広告クリエイティブのポイントは、具体的な購入方法や支払い方法を説明すること、顧客の声やレビューを紹介すること、期間限定のセールやキャンペーン情報を訴求し、行動を急がせることなどが挙げられます。
ファネルにおける広告の効果測定
各段階において、広告の効果を測定するための指標を設定し、パフォーマンスを確認することで最適な広告配信を行うことができます。
以下で、各段階ごとに必須で行うべき効果設定について解説していきます。
TOFUの効果測定
TOFU段階では、ブランド認知度の向上とターゲット層の興味関心の喚起が主な目標です。
そのため、インプレッション数やリーチ数、エンゲージメント率を測定し、効果を評価します。インプレッション数やリーチ数では、広告がどの程度露出しているか、何人くらいに届いているのかを確認アすることができます。また、エンゲージメント率では広告に対するクリック、いいね、シェアなどのアクション率を確認することで、広告に対するユーザーの興味関心を測ることができます。
たとえば、インプレッション数ばかり高くても、リーチ数が少ない場合は、ターゲティングが適切ではない可能性があります。また、エンゲージメント率が低い場合は、広告クリエイティブやターゲティングの見直しが必要です。
MOFUの効果測定
MOFUの段階にいるユーザーに対する広告は、商品・サービスへの検討を促進し顧客とのエンゲージメントを強化することが目標です。
ここで重要となるのは、クリック率(CTR)やコンバージョン率(CVR)、滞在時間などの指標です。
CTRや滞在時間を確認することで、商品やサービスに対する興味の度合いや広告訴求力、情報への満足度を確認するための指標となります。また、CVRでは広告の効果を直接的に確認することができます。
たとえばCTRが高くてもコンバージョン率が低い場合は、ランディングページの内容やCTAボタンの改善が必要です。

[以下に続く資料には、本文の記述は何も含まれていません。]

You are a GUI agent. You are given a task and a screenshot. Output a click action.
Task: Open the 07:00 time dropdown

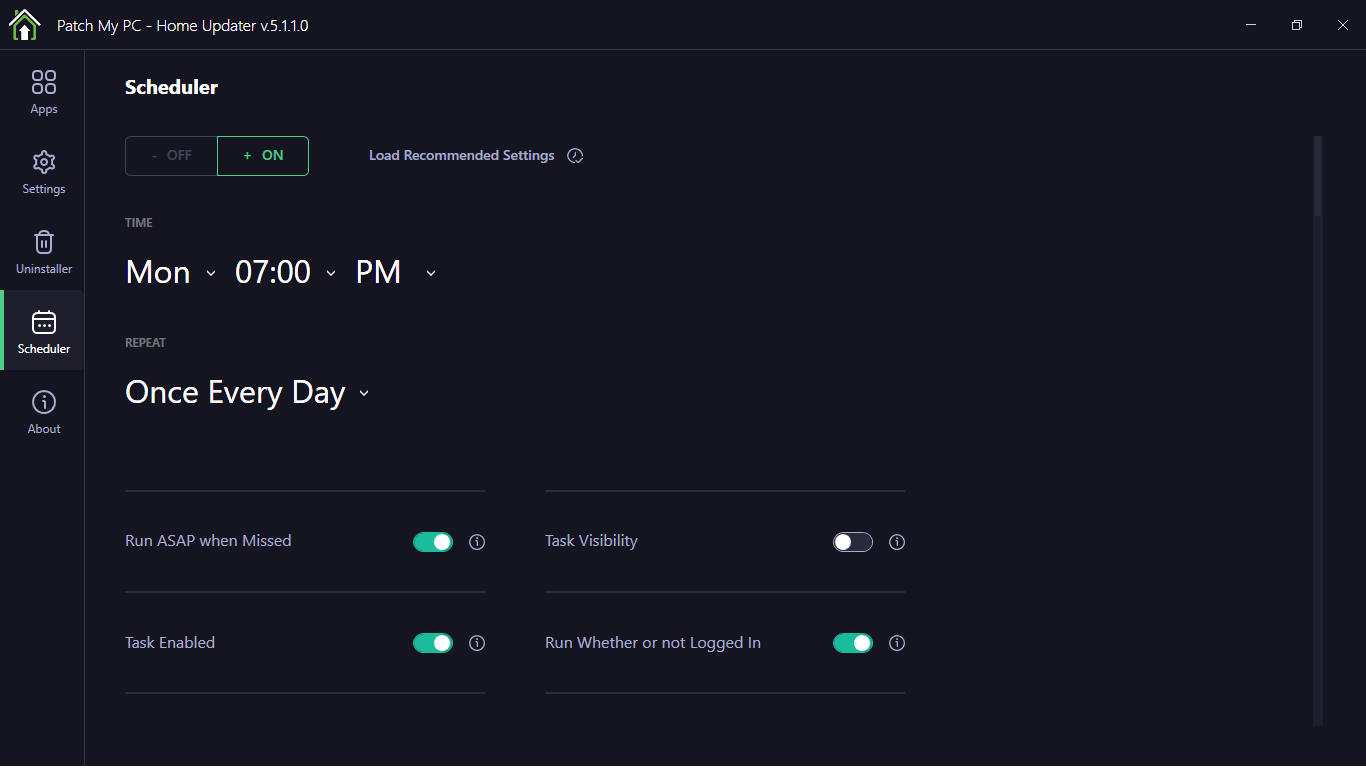coord(285,272)
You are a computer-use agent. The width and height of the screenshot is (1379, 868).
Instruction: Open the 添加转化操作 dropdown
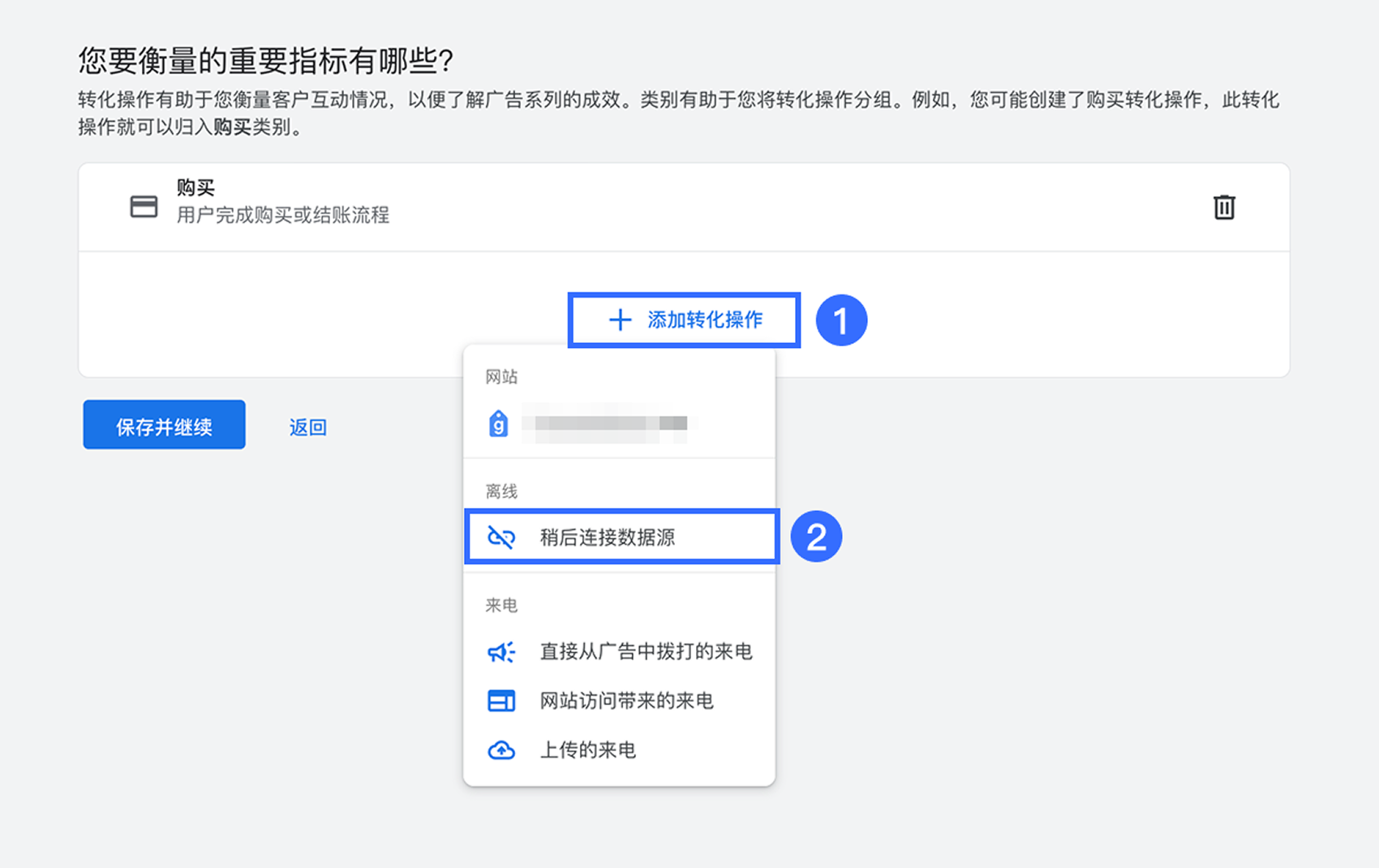684,320
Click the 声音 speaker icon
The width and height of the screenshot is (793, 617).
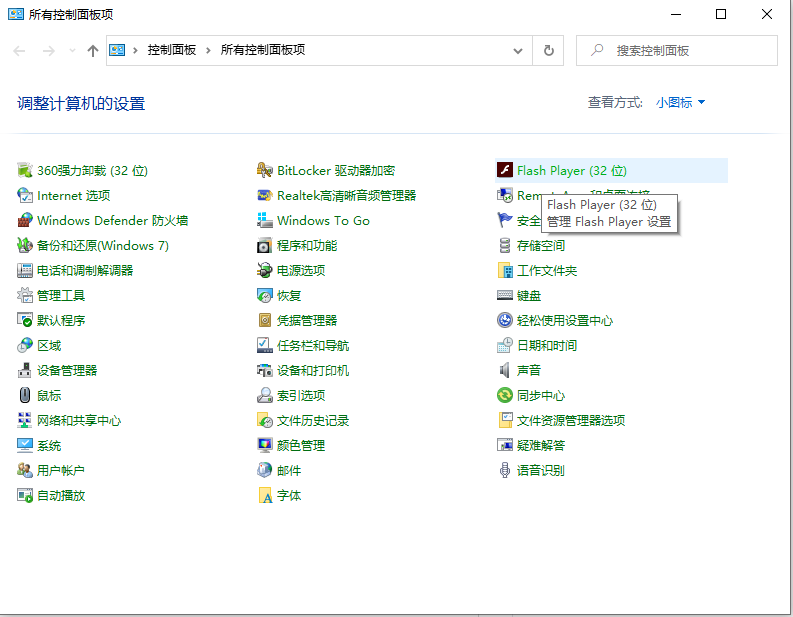pyautogui.click(x=505, y=371)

滞在時間が短い場合は、広告またはLPの内容がユーザーのニーズに合っていない可能性があります。
BOFUの効果測定
BOFUの段階では、購入を促進し、収益を拡大することが目標です。
そのためには、購入数やコンバージョン率(CVR)、顧客獲得コスト(CAC)を確認することが重要です。
購入数では、広告の直接的な売上貢献度を測定でき、CVRでは、広告の最終的な成果を確認することができます。CACでは、新規顧客を獲得するためにかかった広告費用を確認することができるため、広告の費用対効果を判断する指標となります。
購入数やコンバージョン率が低い場合は、広告のターゲティングやクリエイティブを改善する必要があります。CACが高すぎる場合は、広告費用を抑える対策が必要です。
まとめ
ファネルとは、購入などのプロセスを漏斗状の図で表したものを言います。
上から順にTOFU、MOFU、BOFUの段階に分けることができ、下に行くにつれてコンバージョンに近いユーザーを示しています。
TOFUは見込み客を広く集める認知・ブランディング段階で、ディスプレイ広告やSNS広告を使って多くのユーザーからの認知度を向上させる施策が行われます。
MOFUは興味関心を持った見込み客にさらに詳しい情報を提供する段階で、柔軟な広告クリエイティブを利用して、商品やサービスの魅力、詳細情報を伝えることが重要になります。
BOFUは、見込み客が購入を検討している段階です。リターゲティング広告を配信したり、限定セールやクーポンなどの情報を配信することで購入を促す方法が良く使われます。
ファネルを理解し活用することで、顧客の各段階に合わせた訴求を行い、各ユーザーに合わせた効果的なアプローチを行っていきましょう。